* [Task 1] Rewrite the passage of the enum layout ADR from "Implemented" up to and including "another ground-up refactor.", substituting "tag byte" for "discriminant byte".

* [Source extract]

ADR-0069: Layout Abstraction and Niche-Filling for Enums

Status

Implemented

Summary

Introduce a unified Layout { size, align, niches } abstraction in gruel-air, route every existing ad-hoc layout computation through it, and use the resulting niche infrastructure to optimize enum representations. The two niche-bearing types available in Gruel today are bool (values ≥ 2 are forbidden) and unit-only enums with N < discriminant-max variants (values ≥ N are forbidden). Enums whose only unit variant can be encoded in such a niche elide the discriminant byte entirely. Concretely: Option(bool) becomes 1 byte, Option(SmallEnum) becomes 1 byte, and nested cases like Option(Option(bool)) collapse instead of growing. The user-visible wins are modest; the load-bearing change is the layout abstraction itself, which unblocks any future optimization (NonNull(T), lifetime-relaxed Ref(T) storage, packed structs, FFI repr attributes) without another ground-up refactor.

Context

What this ADR is responding to

ADR-0065 (Phase: "Layout") explicitly deferred Option layout optimizations: "Option(Ptr(T)) could elide the discriminant by using null-pointer-as-None, but layout optimizations are deferred. v1 ships the naive { tag, payload } layout." (line 77). That deferral was correct at the time — the substrate wasn't there. This ADR builds the substrate.

Why we're not doing the Rust-comprehensive version

The obvious first beneficiary in other languages is Option(&T) / Option(*const T). In Gruel today, neither path is available:

  • Ref(T) / MutRef(T) (ADR-0062) cannot be stored in struct fields, returned, or escape (line 77 of ADR-0062). An Option(Ref(T)) would require storing &x in the enum's payload field, then potentially returning the Option — both forbidden. Sema rejects the type today; the optimization is moot until a future "stored references with lifetimes" ADR lifts the rule.
  • Ptr(T) / MutPtr(T) (ADR-0028 / 0063) are nullable by design — Ptr(T)::null() is a valid value, so null is not a forbidden bit pattern and cannot serve as a niche. A separate NonNull(T) type would unlock the optimization but is a real type-system addition, out of scope here.

So the Rust-style pointer-niche win is unavailable until one of those changes lands. What is available — bool and small unit enums — has a small immediate payoff but exercises every piece of machinery we'll need later. Doing the substrate work now means the future NonNull(T) or stored-refs ADRs become "declare a niche on the new type" rather than "build the whole optimization framework."

* [Dataset extract]
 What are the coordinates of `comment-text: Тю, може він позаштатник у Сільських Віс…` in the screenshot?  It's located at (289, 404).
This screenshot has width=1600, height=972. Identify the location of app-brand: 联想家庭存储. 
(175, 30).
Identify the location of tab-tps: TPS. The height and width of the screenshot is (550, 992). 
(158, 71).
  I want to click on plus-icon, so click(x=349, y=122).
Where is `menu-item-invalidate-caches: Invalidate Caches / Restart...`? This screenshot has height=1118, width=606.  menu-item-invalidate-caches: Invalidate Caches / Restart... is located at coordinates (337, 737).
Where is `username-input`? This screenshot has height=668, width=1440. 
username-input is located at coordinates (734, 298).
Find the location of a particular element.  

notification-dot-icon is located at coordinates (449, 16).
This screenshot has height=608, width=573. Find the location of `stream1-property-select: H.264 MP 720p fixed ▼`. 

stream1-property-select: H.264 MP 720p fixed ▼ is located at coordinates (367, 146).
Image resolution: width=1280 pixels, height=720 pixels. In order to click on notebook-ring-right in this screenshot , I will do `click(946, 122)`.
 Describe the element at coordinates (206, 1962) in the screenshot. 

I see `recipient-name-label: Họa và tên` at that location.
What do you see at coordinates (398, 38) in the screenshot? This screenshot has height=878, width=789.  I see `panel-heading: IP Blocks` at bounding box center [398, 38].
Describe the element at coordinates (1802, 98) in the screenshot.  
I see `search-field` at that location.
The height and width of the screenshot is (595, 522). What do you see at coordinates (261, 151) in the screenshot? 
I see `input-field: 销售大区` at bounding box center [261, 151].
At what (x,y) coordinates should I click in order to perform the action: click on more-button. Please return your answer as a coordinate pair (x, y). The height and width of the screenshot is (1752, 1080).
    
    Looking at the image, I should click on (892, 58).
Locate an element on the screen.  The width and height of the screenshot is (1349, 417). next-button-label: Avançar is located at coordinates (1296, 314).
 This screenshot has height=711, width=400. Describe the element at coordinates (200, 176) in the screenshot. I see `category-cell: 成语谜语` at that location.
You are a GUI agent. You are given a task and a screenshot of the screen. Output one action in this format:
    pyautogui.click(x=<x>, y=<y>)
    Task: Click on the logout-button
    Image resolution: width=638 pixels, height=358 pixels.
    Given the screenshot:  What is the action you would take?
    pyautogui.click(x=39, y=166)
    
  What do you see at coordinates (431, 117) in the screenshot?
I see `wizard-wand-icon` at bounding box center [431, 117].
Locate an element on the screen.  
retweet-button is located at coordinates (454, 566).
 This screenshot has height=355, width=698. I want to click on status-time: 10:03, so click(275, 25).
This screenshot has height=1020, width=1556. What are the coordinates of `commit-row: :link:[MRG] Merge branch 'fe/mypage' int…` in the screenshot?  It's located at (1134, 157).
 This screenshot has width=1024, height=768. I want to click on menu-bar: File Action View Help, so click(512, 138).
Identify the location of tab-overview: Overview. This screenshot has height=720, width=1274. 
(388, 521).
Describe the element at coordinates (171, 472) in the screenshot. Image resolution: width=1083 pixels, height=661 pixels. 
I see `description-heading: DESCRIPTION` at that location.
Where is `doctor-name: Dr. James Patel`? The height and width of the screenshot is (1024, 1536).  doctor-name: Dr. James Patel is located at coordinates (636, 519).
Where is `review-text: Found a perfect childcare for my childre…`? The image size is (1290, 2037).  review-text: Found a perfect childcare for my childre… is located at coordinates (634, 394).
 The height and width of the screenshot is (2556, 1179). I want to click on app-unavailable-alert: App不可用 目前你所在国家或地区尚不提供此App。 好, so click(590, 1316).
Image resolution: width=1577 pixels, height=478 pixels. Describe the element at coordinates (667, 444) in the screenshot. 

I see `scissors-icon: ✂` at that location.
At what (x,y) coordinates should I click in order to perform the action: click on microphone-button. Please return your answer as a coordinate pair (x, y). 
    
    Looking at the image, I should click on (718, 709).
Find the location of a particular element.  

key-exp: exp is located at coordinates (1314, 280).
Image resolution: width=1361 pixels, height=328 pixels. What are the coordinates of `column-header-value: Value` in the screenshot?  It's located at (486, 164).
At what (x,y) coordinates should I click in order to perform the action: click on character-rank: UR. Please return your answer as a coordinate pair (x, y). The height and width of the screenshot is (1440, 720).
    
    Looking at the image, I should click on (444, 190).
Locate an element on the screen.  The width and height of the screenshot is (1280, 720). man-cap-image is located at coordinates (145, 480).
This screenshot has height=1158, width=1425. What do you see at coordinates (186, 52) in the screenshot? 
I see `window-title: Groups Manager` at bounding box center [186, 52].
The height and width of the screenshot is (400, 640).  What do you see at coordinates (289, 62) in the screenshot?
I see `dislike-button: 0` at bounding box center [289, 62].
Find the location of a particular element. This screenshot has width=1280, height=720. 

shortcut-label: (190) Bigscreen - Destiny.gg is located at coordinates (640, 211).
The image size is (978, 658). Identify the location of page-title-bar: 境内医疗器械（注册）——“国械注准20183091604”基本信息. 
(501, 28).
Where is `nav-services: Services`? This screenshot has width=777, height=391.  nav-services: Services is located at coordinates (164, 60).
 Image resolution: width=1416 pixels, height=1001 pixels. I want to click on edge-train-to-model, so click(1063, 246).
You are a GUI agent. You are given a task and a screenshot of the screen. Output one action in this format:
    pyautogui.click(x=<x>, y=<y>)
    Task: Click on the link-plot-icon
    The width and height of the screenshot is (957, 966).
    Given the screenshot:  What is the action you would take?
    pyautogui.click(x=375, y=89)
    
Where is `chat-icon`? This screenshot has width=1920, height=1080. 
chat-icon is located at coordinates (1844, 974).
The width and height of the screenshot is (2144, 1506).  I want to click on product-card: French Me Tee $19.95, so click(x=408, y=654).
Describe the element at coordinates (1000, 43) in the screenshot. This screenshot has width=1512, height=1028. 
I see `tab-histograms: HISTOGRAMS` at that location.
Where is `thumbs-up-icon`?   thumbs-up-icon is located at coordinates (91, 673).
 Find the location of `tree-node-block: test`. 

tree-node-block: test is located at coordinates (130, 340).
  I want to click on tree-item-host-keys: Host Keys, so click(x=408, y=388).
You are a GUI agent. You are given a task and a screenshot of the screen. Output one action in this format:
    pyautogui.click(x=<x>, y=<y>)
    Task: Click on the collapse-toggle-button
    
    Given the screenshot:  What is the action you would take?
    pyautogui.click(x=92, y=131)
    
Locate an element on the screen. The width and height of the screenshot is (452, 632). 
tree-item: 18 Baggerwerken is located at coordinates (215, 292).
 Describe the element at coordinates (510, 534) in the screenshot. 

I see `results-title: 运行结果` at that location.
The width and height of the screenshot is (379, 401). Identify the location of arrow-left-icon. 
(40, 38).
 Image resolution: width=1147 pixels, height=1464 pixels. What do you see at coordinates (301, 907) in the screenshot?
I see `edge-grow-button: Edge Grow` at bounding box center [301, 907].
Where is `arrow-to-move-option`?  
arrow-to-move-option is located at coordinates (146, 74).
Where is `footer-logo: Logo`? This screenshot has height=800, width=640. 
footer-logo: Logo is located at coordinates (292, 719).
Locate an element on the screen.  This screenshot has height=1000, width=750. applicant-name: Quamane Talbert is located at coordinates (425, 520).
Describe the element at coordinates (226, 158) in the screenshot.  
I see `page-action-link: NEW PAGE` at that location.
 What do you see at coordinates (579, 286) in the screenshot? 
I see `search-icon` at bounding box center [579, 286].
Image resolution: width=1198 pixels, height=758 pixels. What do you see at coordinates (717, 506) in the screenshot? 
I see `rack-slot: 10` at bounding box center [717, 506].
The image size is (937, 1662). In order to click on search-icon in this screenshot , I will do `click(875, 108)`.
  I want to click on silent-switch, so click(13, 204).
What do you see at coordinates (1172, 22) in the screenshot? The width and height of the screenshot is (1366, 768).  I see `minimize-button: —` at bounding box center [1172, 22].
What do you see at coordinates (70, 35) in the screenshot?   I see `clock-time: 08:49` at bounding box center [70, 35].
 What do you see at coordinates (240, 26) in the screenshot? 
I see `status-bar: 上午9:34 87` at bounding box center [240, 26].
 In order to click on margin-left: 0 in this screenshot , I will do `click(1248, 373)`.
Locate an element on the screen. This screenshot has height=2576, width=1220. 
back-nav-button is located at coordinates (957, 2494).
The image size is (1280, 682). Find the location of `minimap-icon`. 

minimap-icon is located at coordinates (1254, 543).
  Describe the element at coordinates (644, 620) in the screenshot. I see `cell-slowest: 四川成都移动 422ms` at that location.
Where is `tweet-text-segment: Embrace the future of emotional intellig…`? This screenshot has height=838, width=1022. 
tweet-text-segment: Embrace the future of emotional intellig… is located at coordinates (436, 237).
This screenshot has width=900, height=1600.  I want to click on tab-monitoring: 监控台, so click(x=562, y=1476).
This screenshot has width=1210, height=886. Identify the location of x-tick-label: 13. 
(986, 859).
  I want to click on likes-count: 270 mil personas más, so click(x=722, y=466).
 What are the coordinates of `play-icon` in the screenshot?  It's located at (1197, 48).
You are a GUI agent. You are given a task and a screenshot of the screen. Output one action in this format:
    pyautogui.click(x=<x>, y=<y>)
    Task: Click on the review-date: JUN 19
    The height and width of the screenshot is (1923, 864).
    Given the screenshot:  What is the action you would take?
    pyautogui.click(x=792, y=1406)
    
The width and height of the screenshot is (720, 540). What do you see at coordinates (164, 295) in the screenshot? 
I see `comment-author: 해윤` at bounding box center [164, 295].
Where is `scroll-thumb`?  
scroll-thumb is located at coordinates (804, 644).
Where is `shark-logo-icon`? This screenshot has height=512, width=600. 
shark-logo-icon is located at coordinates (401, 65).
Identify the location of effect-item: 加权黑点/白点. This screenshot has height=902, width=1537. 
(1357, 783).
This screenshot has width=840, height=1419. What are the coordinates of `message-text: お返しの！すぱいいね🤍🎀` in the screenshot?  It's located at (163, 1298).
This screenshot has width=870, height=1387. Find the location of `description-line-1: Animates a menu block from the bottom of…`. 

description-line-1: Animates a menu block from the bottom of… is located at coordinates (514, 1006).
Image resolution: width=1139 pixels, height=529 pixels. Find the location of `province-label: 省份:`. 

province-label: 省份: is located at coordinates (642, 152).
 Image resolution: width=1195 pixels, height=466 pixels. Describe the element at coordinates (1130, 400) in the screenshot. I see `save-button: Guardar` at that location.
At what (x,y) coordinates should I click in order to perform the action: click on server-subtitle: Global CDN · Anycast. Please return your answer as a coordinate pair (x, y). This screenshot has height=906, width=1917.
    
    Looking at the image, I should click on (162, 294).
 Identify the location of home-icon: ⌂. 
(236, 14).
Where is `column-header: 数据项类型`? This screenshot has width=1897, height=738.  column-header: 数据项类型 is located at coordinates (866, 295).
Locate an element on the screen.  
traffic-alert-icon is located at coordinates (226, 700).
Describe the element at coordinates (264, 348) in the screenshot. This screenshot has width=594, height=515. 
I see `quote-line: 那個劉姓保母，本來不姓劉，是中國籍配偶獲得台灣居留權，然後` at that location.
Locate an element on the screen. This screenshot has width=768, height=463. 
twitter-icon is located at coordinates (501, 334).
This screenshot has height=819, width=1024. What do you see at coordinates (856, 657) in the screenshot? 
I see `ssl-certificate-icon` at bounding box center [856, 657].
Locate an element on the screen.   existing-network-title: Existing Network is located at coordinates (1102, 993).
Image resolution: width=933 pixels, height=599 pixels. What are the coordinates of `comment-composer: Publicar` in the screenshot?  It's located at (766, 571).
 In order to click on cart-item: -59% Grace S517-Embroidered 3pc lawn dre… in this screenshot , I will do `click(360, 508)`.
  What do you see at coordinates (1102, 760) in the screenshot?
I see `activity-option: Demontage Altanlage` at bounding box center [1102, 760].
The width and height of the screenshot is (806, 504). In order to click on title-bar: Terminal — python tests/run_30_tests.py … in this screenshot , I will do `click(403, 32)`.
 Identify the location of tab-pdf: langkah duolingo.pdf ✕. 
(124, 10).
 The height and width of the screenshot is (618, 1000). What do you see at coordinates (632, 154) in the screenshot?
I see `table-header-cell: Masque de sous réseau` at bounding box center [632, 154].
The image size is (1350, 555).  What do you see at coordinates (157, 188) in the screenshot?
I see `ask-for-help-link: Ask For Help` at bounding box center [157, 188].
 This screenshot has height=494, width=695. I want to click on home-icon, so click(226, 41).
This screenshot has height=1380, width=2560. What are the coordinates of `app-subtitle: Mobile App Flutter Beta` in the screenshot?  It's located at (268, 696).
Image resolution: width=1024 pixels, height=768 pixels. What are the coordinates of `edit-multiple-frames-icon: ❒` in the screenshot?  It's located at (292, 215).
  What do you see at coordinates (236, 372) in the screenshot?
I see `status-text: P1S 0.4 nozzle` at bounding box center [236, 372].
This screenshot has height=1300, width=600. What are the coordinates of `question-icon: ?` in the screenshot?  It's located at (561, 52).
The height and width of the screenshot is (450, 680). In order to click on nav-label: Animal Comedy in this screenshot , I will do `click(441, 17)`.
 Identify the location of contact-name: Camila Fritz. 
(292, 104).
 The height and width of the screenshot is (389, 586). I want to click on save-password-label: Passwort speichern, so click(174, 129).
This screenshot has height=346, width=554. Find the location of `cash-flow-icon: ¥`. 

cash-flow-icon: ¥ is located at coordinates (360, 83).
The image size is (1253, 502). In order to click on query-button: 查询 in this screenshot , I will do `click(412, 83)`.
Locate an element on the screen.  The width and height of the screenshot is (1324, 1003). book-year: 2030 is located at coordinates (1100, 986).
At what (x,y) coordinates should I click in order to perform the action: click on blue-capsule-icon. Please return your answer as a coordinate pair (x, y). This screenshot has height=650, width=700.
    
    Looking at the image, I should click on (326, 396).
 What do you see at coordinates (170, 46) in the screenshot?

* [Task 2] From the listing, copy the lines from the line with "Find the location of a particular element. This" up to and including the line with "Image resolution: width=1416" without changes.

* [Worked solution 1]
Implemented

Summary

Introduce a unified Layout { size, align, niches } abstraction in gruel-air, route every existing ad-hoc layout computation through it, and use the resulting niche infrastructure to optimize enum representations. The two niche-bearing types available in Gruel today are bool (values ≥ 2 are forbidden) and unit-only enums with N < discriminant-max variants (values ≥ N are forbidden). Enums whose only unit variant can be encoded in such a niche elide the tag byte entirely. Concretely: Option(bool) becomes 1 byte, Option(SmallEnum) becomes 1 byte, and nested cases like Option(Option(bool)) collapse instead of growing. The user-visible wins are modest; the load-bearing change is the layout abstraction itself, which unblocks any future optimization (NonNull(T), lifetime-relaxed Ref(T) storage, packed structs, FFI repr attributes) without another ground-up refactor.

* [Worked solution 2]
Find the location of a particular element. This screenshot has width=1280, height=720. 

shortcut-label: (190) Bigscreen - Destiny.gg is located at coordinates (640, 211).
The image size is (978, 658). Identify the location of page-title-bar: 境内医疗器械（注册）——“国械注准20183091604”基本信息. 
(501, 28).
Where is `nav-services: Services`? This screenshot has width=777, height=391.  nav-services: Services is located at coordinates (164, 60).
 Image resolution: width=1416 pixels, height=1001 pixels. I want to click on edge-train-to-model, so click(1063, 246).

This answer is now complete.